Internal sorted dictionary

Traces uses an internal SortedDict class (in traces.sorted_dict) to store the time-value pairs in a TimeSeries. This is a lightweight implementation built on Python’s dict and bisect module, with no external dependencies.

Previously, traces used sortedcontainers.SortedDict for this purpose. The sortedcontainers library is an excellent, well-tested, pure-Python library for sorted data structures.

Design

The built-in SortedDict maintains two data structures:

  • A Python dict for O(1) key-value lookups

  • A sorted list of keys for ordered iteration and binary search via the bisect module

This design has different performance characteristics than sortedcontainers.SortedDict, which uses a B-tree-like structure (a list of sublists) that provides more balanced performance across operations.

Performance comparison

Benchmarks were run using the full TimeSeries API (not just raw data structure operations), with data sizes from N=100 to N=100,000. The ratio column shows sortedcontainers time divided by built-in time, so values greater than 1x indicate the built-in is faster.

Where the built-in SortedDict is faster:

  • Random lookups: 1.6–3.3x faster across all sizes. The built-in uses O(1) dict lookup when the key exists and falls back to bisect otherwise. This advantage grows with N.

  • Iterating periods and computing distributions: 1.4–3.7x faster across all sizes. These operations iterate over sorted keys and look up values, benefiting from the same dict + bisect combination.

  • Set interval: 3.3–4.5x faster across all sizes. The built-in uses a single list-slice deletion to remove a range of keys, while the sortedcontainers path deletes keys individually.

  • Building incrementally at small N (under ~1,000): 1.3–1.5x faster due to lower per-operation overhead.

Where sortedcontainers.SortedDict is faster:

  • Building incrementally at large N: At N=10,000, sortedcontainers is 1.6x faster; at N=100,000 it is 10x faster. The built-in uses bisect.insort, which has O(n) cost per insertion due to list element shifting. sortedcontainers uses a B-tree-like structure with O(log n) amortized insertions. This only applies to individual insertions (ts[time] = value in a loop); using set_many() avoids this penalty entirely.

Where they are comparable:

  • Building from data and building with set_many: Within a few percent of each other at all sizes. Both paths use bulk insertion (dict.update + sorted) rather than per-element insertion.

Bulk insertion with set_many

TimeSeries.set_many(data) accepts an iterable of (time, value) pairs or a dictionary, and inserts all points in a single operation. This avoids the per-element bisect.insort cost that makes individual insertions slow at large N:

# Instead of this:
for time, value in data:
    ts[time] = value

# Use this:
ts.set_many(data)

set_many accepts generators, so data does not need to be materialized into a list first. from_csv and from_json use set_many internally.

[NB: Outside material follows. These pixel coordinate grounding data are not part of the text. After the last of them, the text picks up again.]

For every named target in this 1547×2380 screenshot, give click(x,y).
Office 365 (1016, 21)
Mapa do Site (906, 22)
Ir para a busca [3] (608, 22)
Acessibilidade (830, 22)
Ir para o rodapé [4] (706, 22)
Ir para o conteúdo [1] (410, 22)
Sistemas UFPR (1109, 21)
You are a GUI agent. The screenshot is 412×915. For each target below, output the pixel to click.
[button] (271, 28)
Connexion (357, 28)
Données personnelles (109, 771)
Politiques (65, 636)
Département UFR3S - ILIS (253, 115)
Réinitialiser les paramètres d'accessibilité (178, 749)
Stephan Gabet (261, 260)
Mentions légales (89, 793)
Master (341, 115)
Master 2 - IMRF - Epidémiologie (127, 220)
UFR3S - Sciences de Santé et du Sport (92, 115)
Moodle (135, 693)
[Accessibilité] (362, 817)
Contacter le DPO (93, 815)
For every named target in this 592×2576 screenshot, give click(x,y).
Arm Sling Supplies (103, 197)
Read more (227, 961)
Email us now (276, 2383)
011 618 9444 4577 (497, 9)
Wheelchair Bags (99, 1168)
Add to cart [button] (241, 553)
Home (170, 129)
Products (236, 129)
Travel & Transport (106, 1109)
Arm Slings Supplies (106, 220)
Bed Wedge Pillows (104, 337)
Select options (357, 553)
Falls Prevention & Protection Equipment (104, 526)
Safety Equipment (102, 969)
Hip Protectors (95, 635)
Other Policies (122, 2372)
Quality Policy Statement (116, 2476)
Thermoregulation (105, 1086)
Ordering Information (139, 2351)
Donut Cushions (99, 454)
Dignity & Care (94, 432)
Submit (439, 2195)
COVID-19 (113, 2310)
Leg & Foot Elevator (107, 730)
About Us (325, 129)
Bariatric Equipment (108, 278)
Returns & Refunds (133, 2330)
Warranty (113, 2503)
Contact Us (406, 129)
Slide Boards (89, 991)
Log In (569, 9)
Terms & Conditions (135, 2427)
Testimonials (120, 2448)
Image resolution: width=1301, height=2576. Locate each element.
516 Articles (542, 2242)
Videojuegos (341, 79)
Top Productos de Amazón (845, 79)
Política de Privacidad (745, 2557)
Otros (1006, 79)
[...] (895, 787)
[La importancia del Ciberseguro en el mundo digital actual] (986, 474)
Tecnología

Choosing an implementation

The built-in SortedDict is a good default for most use cases. Typical time series workloads involve loading data in bulk (from files, databases, or lists of measurements) and then performing read operations like lookups, distribution(), or iterperiods(). The built-in is faster for all of these read operations.

sortedcontainers.SortedDict is a better choice if your workload involves building very large time series incrementally through many individual, random-order insertions (e.g., more than 10,000 points added one at a time) and you cannot use set_many() to batch them.

Reproducing the benchmarks

You can reproduce these benchmarks by running:

python experiments/bench_sorted_dict.py